Innovative Research on Small Object Detection and Recognition in Remote Sensing Images Using YOLOv5
Keywords: Remote Sensing Satellite Imagery, Target Detection, Deep Learning, YOLOv5
Abstract. With the increase of remote sensing image acquisition methods and the number of remote sensing image data, the traditional manual annotation and recognition methods can no longer meet the needs of the present production life. This study explores the use of deep learning techniques to improve the efficiency and accuracy of target detection in remote sensing satellite images, especially for small targets. Traditional target detection methods often face challenges in recognition accuracy and processing speed due to the specificity and complexity of satellite images, such as large size, variable lighting conditions and complex background. Therefore, this paper adopts the YOLOv5 model and introduces the CBAM (Convolutional Block Attention Module) attention mechanism, which significantly improves the detection of small and dense targets.

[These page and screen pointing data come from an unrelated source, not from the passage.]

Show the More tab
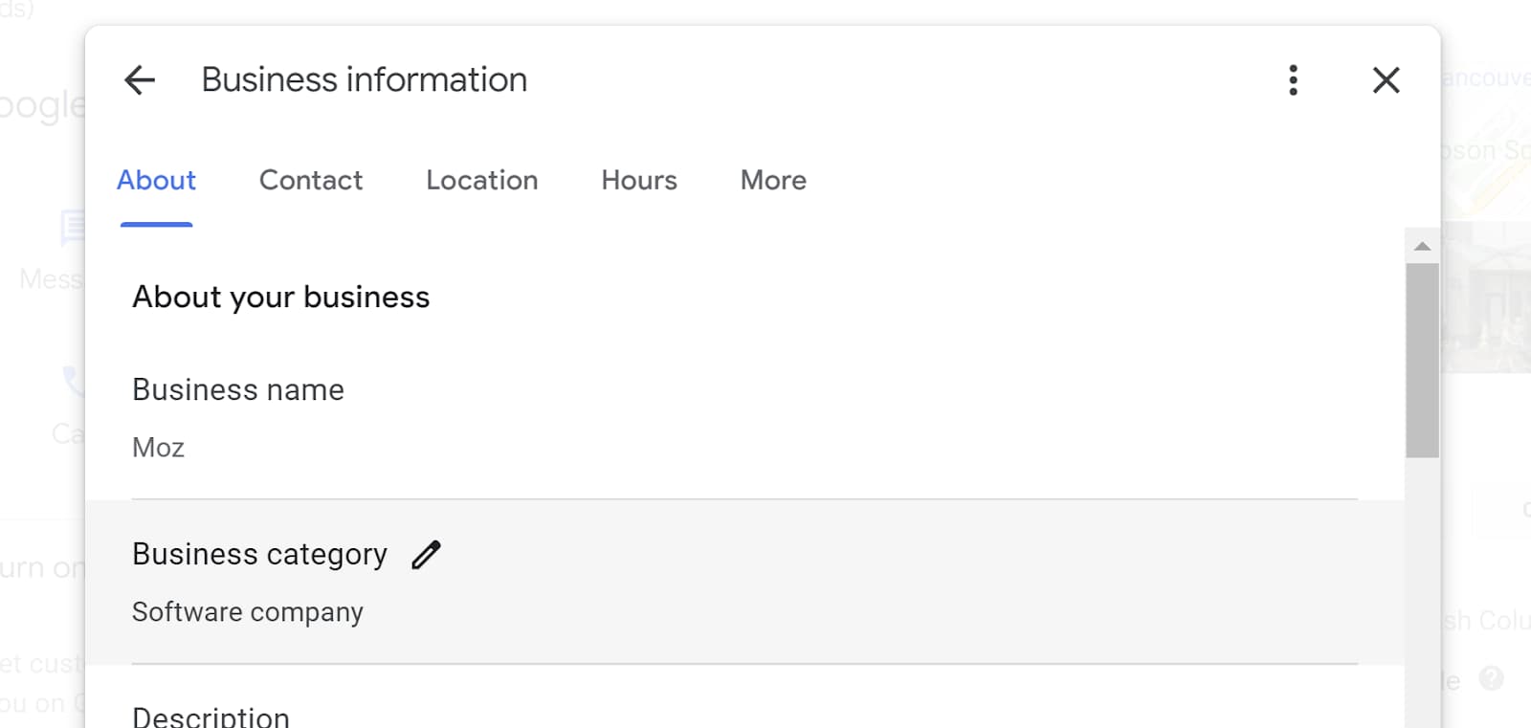The height and width of the screenshot is (728, 1531). pyautogui.click(x=773, y=181)
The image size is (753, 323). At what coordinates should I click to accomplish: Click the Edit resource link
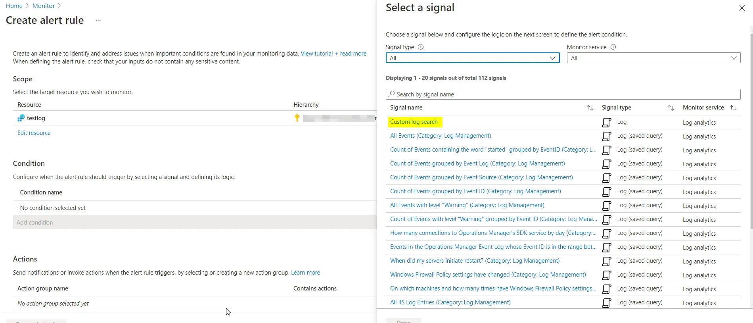tap(34, 133)
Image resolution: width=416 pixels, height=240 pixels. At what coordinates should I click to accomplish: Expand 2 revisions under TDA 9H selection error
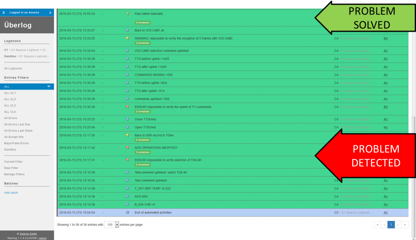tap(142, 165)
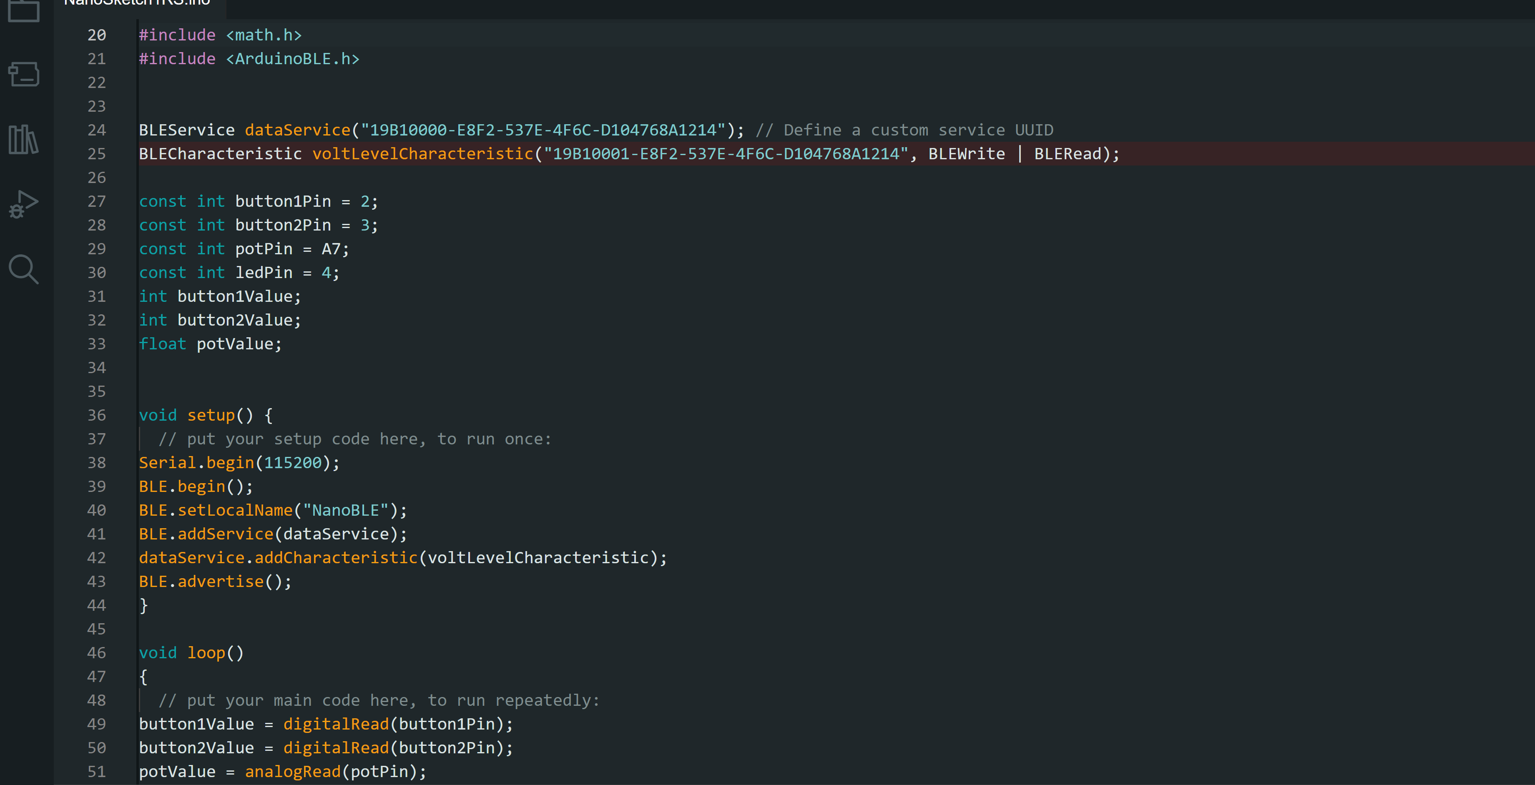1535x785 pixels.
Task: Place cursor on setup function name
Action: point(211,415)
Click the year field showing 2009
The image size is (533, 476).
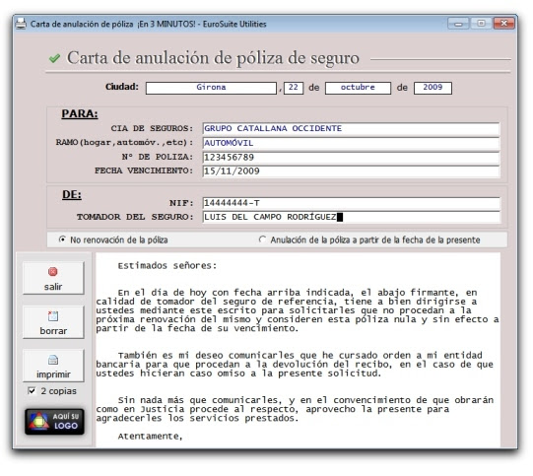(433, 88)
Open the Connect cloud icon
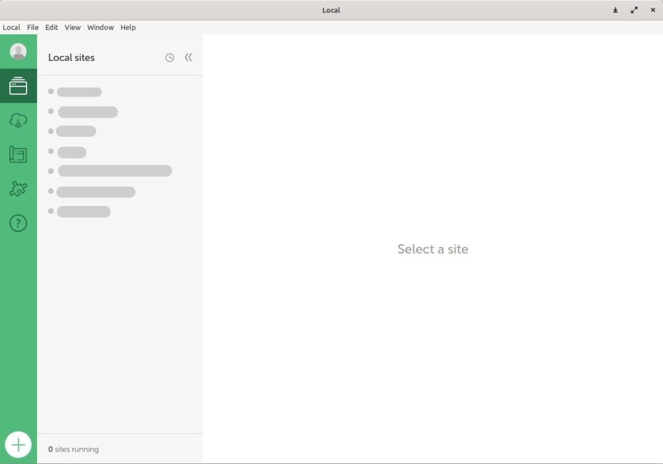The height and width of the screenshot is (464, 663). tap(18, 121)
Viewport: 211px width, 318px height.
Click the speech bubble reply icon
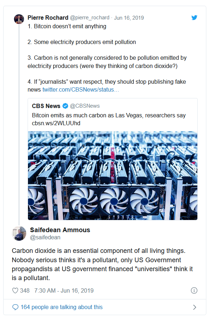15,307
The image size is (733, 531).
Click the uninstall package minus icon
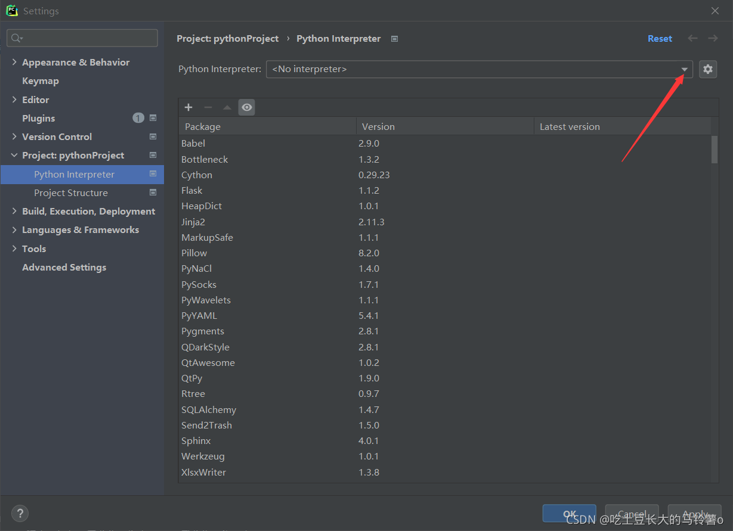point(208,107)
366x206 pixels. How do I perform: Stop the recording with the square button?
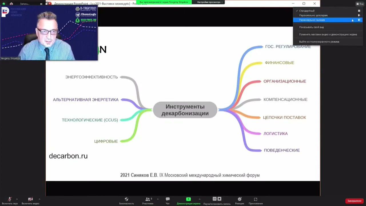click(x=219, y=199)
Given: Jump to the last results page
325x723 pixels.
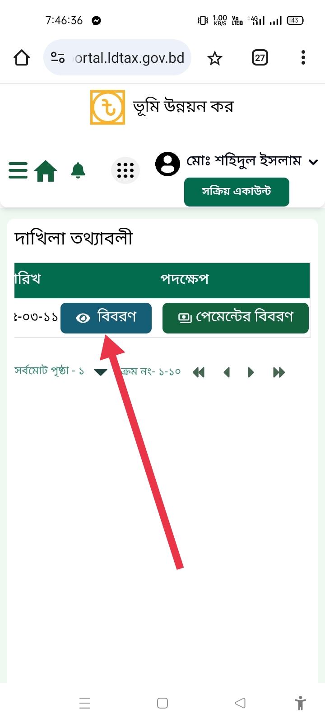Looking at the screenshot, I should 279,372.
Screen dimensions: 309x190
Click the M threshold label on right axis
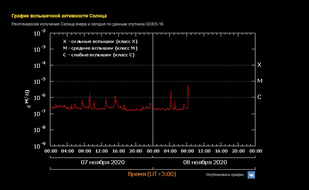pos(260,81)
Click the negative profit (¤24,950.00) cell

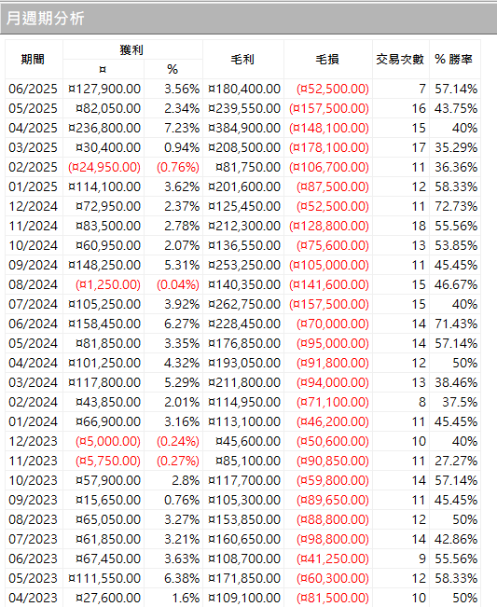(x=104, y=167)
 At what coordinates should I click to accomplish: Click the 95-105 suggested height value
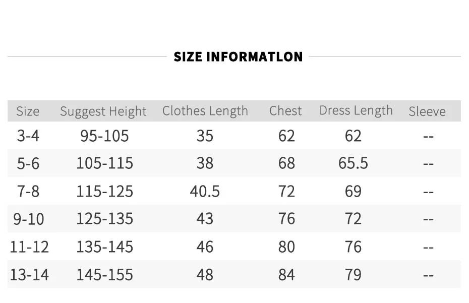pos(104,136)
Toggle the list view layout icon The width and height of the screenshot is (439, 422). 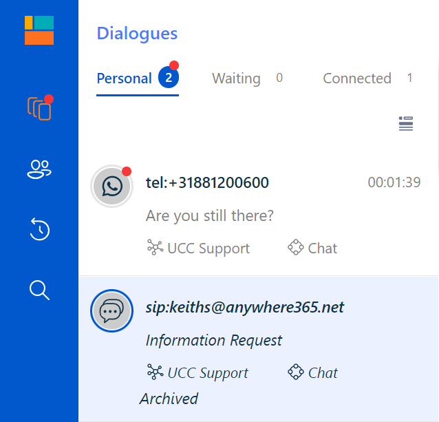(406, 123)
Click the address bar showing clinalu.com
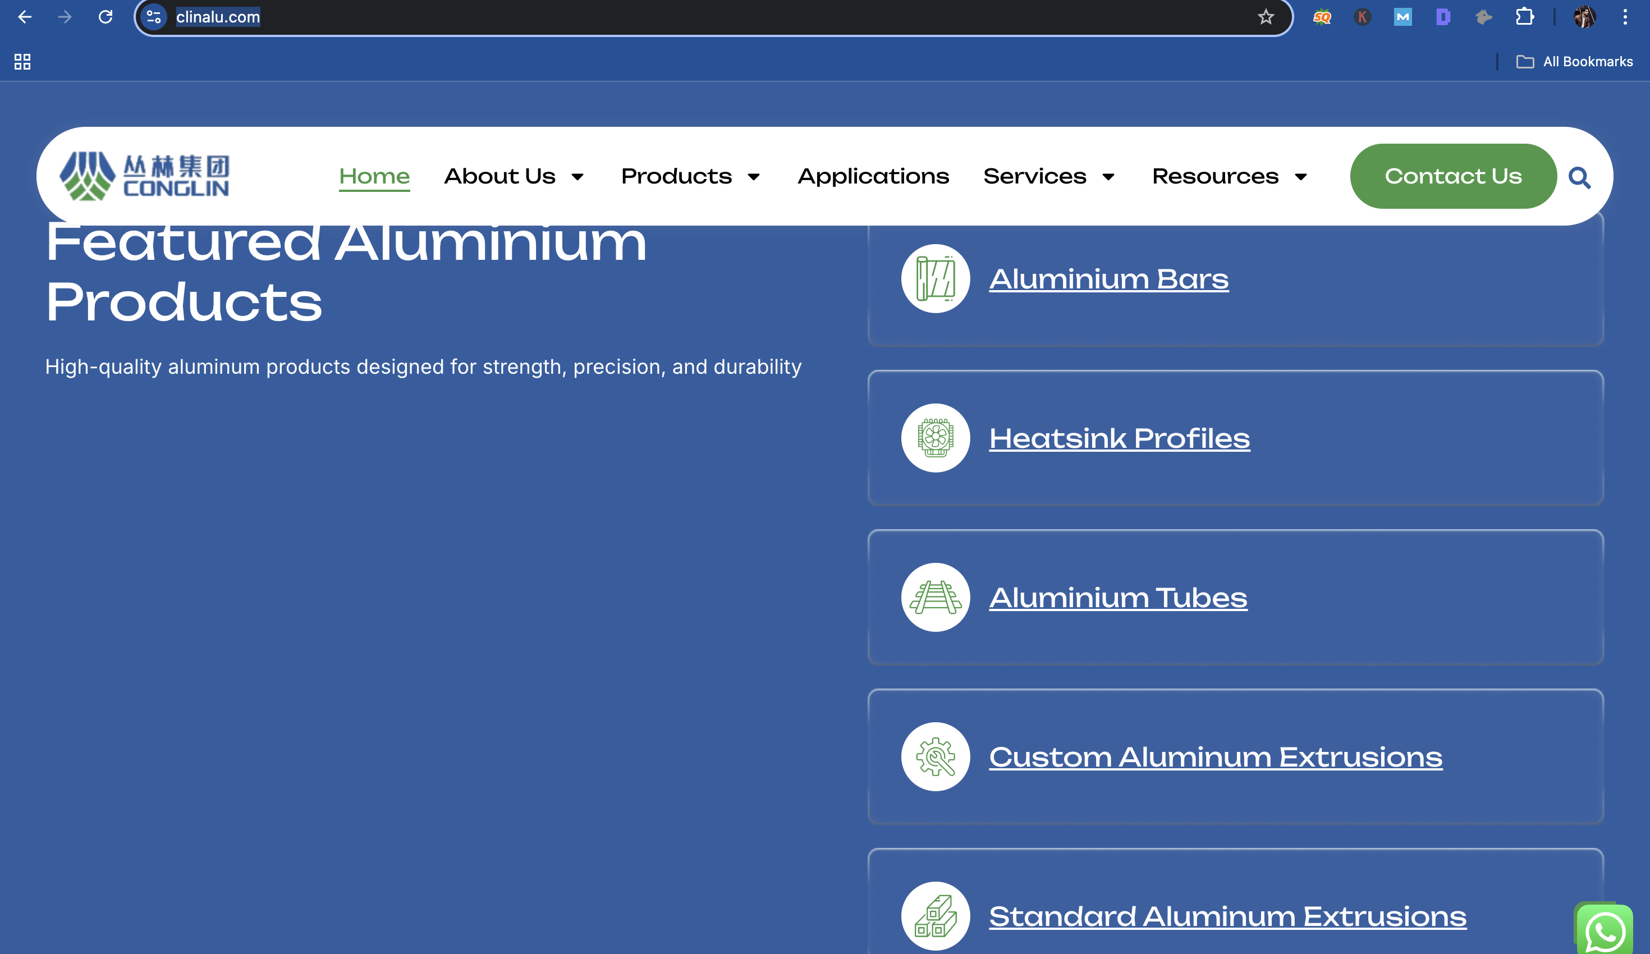Viewport: 1650px width, 954px height. [219, 17]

Experimental validation, using the improved YOLOv5 model on the VisDrone2021 dataset, demonstrates that the model improves the mean average percision (mAP) by 1.9% while maintaining realtime performance. This paper provides new ideas for remote sensing image processing, especially for applications in the fields of urban planning and automatic driving, etc. Despite the progress made in this study, the detection of small targets in remote sensing images, the limited classification accuracy and the detection of dynamic targets still need further research.